_Selected extract:_
────

= 1999 Allerdale Borough Council election =

1999 UK local government election

Map of the results of the 1999 Allerdale council election. Labour in red, Conservatives in blue, Liberal Democrats in yellow and Independents in grey.

Elections to Allerdale Borough Council were held on 6 May 1999. The whole council was up for election with boundary changes since the last election in 1995 increasing the number of seats by 3. The Labour Party kept overall control of the council. The election for Moorclose ward was postponed until 1 July meaning 3 seats were vacant, see Allerdale local elections for the results.

────

_Written instruction:_ Continue the article on the 1999 Allerdale Borough Council election from its last sentence.

_Data shown:_
────

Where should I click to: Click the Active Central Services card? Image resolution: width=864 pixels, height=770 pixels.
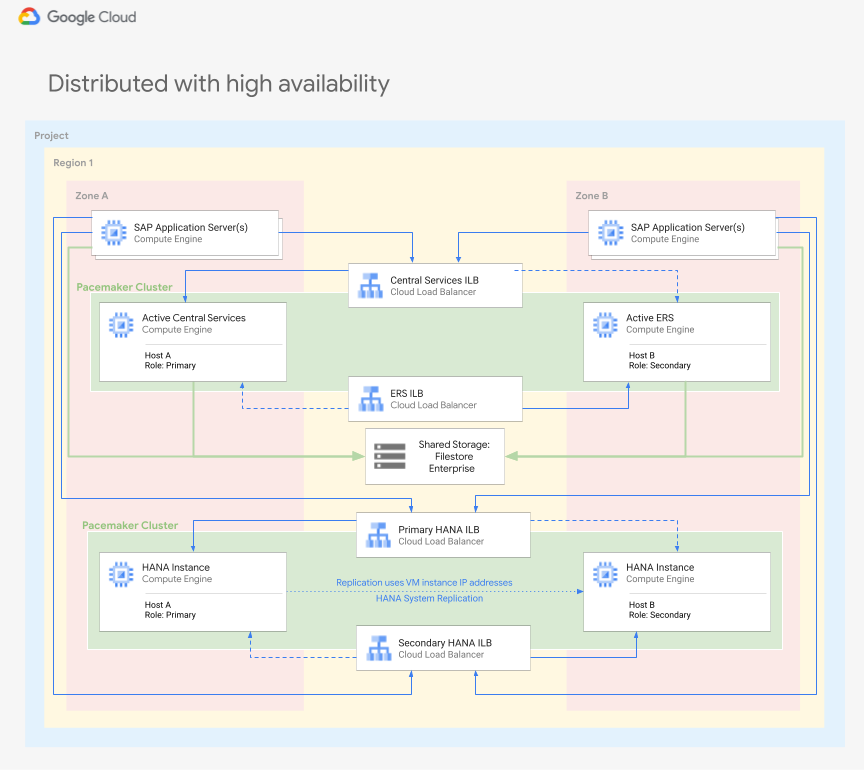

────

_Response to the exercise:_
==Result==

11 Labour and 1 Liberal Democrat candidates were uncontested.

Allerdale local election result 1999
| Party |  | Seats | Gains | Losses | Net gain/loss | Seats % | Votes % | Votes | +/− |
|---|---|---|---|---|---|---|---|---|---|
|  | Labour | 33 |  |  | -3 | 56.6 | 52.1 | 18,239 |  |
|  | Conservative | 8 |  |  | +2 | 15.1 | 20.1 | 7,047 |  |
|  | Liberal Democrats | 7 |  |  | +3 | 13.2 | 15.5 | 5,431 |  |
|  | Independent | 5 |  |  | -2 | 15.1 | 11.7 | 4,090 |  |
|  | UKIP | 0 |  |  | 0 | 0.0 | 0.5 | 173 |  |

==Ward results==

All Saints Cockermouth (3)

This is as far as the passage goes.